Setting Sail: An Introduction to Model Boating

Model Boating is just one of many past-times that has been pushed to the way-side in the last few decades.

There’s something so blissfully relaxing about taking to the water on a remote-controlled boat, it’s akin to an out of body experience which allows you to leave all your worries on shore, whilst you drift serenely through a peaceful lake. In this brave new world of mindfulness and mental health awareness, it’s a real shame that model boating isn’t more popular. Although the hobby does take patience and a small amount of initial investment, once you’re past these obstacles you’ll find that there’s a lot to like about model boating.

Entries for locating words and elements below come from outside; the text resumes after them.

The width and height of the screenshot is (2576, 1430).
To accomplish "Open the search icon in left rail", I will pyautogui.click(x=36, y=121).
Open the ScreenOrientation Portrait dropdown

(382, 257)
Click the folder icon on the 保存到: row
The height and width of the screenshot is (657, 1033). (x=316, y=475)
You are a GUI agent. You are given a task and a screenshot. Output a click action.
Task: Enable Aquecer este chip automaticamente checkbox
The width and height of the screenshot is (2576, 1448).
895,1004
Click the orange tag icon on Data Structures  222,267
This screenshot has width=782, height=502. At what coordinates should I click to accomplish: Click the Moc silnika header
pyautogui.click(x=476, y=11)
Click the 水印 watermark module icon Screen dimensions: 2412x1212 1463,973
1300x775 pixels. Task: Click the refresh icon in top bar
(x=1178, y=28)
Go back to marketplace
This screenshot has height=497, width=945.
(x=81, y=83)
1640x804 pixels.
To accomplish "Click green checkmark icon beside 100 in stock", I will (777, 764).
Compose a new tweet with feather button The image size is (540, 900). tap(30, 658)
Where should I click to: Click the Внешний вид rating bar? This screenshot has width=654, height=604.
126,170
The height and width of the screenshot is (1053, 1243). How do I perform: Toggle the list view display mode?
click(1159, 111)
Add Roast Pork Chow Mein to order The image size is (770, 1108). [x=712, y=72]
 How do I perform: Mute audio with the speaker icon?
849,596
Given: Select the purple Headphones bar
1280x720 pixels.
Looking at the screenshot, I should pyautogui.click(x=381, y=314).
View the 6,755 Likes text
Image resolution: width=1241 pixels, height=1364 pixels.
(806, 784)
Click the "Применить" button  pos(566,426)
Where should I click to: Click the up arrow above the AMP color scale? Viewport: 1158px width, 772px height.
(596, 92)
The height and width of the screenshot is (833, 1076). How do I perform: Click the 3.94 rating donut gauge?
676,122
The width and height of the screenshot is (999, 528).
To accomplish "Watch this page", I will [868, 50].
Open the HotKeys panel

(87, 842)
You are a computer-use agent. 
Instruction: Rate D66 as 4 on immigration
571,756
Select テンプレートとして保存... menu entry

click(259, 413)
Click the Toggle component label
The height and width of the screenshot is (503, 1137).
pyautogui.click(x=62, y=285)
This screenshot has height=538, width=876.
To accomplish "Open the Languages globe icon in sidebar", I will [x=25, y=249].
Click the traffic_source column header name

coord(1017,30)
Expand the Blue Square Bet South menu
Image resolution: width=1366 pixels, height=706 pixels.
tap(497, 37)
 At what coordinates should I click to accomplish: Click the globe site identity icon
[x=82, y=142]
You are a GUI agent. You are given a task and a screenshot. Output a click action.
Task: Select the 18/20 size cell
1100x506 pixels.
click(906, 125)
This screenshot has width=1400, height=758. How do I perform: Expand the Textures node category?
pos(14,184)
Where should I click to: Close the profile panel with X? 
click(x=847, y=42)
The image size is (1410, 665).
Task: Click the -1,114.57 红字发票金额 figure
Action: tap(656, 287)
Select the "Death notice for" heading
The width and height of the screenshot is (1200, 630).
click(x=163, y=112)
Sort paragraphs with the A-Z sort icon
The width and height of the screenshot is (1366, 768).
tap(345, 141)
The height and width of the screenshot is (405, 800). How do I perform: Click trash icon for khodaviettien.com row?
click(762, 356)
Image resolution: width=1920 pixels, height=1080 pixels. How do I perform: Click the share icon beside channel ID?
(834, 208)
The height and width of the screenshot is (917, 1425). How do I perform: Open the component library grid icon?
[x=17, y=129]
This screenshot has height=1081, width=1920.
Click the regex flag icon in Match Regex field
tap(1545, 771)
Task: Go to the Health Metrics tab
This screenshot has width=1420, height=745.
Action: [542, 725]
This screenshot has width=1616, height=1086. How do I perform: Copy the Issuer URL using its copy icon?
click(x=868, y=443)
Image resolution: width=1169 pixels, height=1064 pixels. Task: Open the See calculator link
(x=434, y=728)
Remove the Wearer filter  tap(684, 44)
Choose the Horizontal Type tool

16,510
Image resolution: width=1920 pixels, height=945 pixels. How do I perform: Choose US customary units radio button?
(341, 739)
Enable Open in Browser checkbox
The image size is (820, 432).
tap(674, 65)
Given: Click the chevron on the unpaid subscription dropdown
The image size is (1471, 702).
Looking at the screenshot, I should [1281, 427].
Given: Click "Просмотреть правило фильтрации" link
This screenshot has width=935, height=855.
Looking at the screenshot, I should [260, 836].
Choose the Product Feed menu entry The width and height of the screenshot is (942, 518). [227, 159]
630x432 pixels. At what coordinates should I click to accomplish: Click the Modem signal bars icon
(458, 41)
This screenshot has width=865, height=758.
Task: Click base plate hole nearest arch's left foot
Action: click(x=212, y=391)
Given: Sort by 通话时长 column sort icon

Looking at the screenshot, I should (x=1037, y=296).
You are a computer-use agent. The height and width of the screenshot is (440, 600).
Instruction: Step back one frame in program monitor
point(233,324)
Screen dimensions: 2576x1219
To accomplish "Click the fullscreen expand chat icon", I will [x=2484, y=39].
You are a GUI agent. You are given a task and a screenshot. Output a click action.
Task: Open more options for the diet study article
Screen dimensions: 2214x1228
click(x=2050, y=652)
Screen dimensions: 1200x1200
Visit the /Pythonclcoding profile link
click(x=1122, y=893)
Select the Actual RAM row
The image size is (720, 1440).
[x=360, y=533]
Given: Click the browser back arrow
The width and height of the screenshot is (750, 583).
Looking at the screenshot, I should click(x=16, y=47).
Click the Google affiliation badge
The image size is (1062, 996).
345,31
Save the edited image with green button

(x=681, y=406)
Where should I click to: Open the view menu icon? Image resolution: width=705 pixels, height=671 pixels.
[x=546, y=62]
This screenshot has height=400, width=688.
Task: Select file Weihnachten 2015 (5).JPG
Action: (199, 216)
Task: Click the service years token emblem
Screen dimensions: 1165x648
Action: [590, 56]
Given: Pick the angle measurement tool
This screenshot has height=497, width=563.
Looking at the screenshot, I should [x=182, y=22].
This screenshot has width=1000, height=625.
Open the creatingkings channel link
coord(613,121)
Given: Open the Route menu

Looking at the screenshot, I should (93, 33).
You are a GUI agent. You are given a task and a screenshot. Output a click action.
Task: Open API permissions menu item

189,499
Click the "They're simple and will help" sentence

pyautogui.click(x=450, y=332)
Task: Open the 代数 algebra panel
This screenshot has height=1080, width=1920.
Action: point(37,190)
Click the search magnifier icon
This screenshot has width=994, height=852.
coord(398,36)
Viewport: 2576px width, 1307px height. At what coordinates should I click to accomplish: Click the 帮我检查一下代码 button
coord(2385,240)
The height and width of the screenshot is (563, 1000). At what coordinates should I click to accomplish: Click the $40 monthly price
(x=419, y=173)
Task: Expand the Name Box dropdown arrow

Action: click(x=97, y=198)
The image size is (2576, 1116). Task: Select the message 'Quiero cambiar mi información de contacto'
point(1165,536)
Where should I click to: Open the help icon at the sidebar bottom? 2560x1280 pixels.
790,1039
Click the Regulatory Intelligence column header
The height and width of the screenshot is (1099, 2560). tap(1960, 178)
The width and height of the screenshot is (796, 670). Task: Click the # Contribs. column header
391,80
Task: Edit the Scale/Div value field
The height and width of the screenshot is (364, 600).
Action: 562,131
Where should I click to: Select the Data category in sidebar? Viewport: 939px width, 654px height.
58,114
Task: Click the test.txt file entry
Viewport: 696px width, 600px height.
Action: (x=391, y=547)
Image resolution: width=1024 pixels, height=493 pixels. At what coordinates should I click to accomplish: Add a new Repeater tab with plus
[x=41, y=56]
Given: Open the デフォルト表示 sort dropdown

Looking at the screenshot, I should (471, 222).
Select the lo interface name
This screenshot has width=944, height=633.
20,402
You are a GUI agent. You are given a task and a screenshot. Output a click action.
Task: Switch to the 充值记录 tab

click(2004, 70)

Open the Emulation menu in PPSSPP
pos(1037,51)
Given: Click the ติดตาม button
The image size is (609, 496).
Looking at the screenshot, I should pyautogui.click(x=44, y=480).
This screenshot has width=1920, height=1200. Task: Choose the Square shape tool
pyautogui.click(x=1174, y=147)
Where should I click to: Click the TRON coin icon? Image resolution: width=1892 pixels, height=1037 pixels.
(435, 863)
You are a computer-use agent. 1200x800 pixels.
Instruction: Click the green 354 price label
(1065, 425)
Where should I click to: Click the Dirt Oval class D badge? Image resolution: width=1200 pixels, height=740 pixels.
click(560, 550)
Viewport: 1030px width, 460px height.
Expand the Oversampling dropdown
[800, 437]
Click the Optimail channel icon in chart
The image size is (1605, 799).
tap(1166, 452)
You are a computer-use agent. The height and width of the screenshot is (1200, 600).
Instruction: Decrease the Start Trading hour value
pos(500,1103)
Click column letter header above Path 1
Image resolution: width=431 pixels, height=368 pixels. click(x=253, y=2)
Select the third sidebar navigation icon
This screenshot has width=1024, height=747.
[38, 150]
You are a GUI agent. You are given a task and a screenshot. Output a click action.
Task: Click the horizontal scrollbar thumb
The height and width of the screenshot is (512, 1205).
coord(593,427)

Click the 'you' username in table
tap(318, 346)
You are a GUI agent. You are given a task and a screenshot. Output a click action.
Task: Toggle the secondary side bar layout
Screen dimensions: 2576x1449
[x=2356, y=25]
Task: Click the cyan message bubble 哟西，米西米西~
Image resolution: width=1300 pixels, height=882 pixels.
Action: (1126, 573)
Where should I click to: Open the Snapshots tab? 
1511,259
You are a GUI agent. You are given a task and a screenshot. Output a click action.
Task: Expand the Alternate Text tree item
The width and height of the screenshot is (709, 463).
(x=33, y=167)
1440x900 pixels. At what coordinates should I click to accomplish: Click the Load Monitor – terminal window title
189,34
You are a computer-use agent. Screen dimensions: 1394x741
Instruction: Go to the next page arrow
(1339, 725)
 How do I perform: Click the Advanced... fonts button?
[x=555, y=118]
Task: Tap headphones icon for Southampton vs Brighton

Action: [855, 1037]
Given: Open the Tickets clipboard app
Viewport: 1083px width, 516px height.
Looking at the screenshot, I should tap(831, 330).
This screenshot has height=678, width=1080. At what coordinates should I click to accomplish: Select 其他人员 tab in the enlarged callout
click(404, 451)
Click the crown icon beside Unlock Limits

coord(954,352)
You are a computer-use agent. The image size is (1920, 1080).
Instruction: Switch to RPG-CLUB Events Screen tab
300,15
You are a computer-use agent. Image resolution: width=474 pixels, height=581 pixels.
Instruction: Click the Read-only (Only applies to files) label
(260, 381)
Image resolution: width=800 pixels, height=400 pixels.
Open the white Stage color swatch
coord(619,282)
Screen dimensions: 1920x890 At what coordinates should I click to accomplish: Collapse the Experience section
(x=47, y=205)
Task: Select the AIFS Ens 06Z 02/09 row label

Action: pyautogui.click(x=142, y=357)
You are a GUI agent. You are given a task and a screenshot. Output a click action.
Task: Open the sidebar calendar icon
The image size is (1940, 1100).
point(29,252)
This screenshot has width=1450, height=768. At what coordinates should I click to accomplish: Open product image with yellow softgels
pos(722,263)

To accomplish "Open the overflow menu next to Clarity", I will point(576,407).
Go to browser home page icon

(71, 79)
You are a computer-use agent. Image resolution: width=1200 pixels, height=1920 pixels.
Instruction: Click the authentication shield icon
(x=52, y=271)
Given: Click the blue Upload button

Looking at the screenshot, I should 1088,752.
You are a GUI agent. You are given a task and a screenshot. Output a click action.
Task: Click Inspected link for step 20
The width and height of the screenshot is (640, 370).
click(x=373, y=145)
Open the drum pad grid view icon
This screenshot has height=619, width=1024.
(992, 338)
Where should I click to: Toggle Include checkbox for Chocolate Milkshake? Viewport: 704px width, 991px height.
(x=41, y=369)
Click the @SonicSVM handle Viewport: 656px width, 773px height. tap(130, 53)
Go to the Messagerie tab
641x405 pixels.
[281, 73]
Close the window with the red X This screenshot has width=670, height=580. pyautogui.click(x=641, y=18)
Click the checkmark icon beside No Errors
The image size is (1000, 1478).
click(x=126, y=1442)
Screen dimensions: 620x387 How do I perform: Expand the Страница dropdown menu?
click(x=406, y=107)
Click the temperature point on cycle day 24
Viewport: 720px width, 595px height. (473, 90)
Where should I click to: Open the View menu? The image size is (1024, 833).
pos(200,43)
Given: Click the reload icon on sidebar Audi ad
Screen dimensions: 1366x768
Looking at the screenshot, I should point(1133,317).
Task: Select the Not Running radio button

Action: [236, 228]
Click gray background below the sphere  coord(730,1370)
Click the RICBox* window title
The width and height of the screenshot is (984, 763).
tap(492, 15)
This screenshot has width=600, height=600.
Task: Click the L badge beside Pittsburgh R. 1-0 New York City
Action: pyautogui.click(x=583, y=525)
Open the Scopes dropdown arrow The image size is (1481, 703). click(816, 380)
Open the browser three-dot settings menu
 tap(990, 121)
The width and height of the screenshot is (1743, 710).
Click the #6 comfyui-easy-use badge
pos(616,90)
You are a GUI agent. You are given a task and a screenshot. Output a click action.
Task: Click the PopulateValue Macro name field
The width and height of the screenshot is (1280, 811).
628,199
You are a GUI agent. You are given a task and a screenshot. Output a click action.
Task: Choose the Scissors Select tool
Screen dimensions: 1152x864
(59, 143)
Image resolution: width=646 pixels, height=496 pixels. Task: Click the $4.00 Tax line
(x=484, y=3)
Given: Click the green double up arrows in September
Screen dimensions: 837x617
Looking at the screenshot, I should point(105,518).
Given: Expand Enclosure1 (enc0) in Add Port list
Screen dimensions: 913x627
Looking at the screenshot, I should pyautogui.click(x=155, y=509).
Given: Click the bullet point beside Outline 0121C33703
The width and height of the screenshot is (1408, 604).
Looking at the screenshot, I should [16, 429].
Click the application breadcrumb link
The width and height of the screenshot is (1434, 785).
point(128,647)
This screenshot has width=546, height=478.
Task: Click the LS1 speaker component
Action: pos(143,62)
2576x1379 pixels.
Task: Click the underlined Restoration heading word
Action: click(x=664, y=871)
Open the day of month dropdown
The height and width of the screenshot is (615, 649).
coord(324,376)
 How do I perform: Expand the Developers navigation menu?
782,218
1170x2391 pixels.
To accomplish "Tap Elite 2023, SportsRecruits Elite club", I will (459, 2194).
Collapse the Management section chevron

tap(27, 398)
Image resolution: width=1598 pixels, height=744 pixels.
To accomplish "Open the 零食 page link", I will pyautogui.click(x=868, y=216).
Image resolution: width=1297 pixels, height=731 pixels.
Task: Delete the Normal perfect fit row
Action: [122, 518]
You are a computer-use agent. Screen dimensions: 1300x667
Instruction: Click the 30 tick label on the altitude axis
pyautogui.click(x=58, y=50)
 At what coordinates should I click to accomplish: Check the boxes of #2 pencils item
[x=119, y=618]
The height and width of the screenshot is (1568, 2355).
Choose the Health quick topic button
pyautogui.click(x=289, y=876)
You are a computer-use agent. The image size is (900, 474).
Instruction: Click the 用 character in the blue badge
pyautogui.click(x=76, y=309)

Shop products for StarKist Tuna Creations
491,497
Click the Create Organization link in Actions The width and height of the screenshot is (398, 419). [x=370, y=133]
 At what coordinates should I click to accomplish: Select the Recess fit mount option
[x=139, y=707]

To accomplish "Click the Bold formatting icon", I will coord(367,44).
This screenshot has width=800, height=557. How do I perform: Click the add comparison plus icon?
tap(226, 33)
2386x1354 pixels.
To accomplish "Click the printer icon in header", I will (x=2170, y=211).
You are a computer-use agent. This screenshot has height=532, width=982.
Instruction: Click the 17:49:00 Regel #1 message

I was first introduced to model boating by my grandfather who was the perfect example of how a hobby such as model boating could help rekindle someone’s passion for life. My paternal grandfather was a gruff man when I first met him. He had spent the majority of his life in the navy, despite the time that he put in there he barely rose above the rank of petty officer. He was a product a bygone era, where ‘men were men’, which meant that he smoked and drank himself into ill health by the time he reached the age of 50.

Forced to take an early retirement, he returned home to an empty nest and a wife whose health was also sliding. Within a matter of years he was a widower, wondering what he had done with his life and what he was to do with the rest of it. That was the year that my Dad decided that we should return to his home town, so that we could be closer to our grandfather in his closing years.

The man that we found in Portsmouth was not the typically avuncular grandfather that we were hoping to meet, but a rough round the edges salty sea dog who was not used to being around children and unfamiliar with his newly found sobriety. It was my Father’s idea to buy him the first model boat, he thought it would be something that would focus his mind, but he didn’t foresee that it would become a hobby that would all of us together as a family.

Although our grandfather initially spurned the gift as ‘something for children’, in a matter of days he had finished building it and soon he was scouting out suitable lakes to take his little tug for its maiden voyage. It was a proud day when he gently set Mary onto the tranquil duck pond in the middle of Portsmouth’s park and pushed her out into the water. We hadn’t seen him smile until that day, and it was a smile that didn’t leave him.

I was given Mary for my tenth birthday from my grandfather, it was the first and only gift that he gave me and it’s something that I cherish to this day. On the rare day that I take her out for a spin I’m always reminded of that first smile of his and a similar one comes to my own face.